INSTRUCTIONS TO FOLLOW.
Copy the stretch of the listing from the line containing "Click the 'Paypal' selected value text" through the line containing "Action: [671, 42]", replacing "dropdown arrow" with "dropdown menu" and leaving all else unchanged.

Stored data entries:
• • • • • • •

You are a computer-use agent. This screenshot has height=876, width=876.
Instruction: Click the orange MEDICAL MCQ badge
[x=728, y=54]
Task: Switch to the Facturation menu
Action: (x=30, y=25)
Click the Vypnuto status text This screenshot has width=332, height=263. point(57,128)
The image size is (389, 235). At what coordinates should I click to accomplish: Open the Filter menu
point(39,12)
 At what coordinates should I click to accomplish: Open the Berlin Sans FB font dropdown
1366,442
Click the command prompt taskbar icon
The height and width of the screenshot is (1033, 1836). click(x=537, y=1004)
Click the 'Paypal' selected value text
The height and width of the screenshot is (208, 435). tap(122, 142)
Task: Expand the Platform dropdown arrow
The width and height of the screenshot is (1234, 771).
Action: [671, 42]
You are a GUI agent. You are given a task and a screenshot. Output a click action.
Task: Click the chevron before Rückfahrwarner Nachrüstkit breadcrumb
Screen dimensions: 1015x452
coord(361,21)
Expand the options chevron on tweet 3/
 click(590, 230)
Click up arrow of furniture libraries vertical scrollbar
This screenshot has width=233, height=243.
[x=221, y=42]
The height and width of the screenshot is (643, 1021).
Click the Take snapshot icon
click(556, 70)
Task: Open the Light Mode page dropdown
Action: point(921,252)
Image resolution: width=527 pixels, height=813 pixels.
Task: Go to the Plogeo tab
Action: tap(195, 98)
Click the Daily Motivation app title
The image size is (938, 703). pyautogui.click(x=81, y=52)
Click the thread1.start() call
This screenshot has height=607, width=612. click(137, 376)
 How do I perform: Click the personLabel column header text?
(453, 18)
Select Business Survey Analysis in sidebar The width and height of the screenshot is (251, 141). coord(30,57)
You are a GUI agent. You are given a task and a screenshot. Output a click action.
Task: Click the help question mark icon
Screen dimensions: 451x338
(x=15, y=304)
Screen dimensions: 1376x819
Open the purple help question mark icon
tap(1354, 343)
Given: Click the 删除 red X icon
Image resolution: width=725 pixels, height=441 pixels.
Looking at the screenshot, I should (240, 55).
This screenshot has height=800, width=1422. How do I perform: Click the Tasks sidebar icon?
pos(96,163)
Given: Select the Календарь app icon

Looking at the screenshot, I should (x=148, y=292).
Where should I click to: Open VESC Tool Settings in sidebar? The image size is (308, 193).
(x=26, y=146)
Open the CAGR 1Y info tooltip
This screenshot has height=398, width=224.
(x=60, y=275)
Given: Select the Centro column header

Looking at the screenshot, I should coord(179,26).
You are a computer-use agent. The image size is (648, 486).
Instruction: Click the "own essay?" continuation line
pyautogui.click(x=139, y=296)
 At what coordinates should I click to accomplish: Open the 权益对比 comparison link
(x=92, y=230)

• • • • • • •

WRITTEN ANSWER.
Click the 'Paypal' selected value text
The height and width of the screenshot is (208, 435). tap(122, 142)
Task: Expand the Platform dropdown menu
The width and height of the screenshot is (1234, 771).
Action: [671, 42]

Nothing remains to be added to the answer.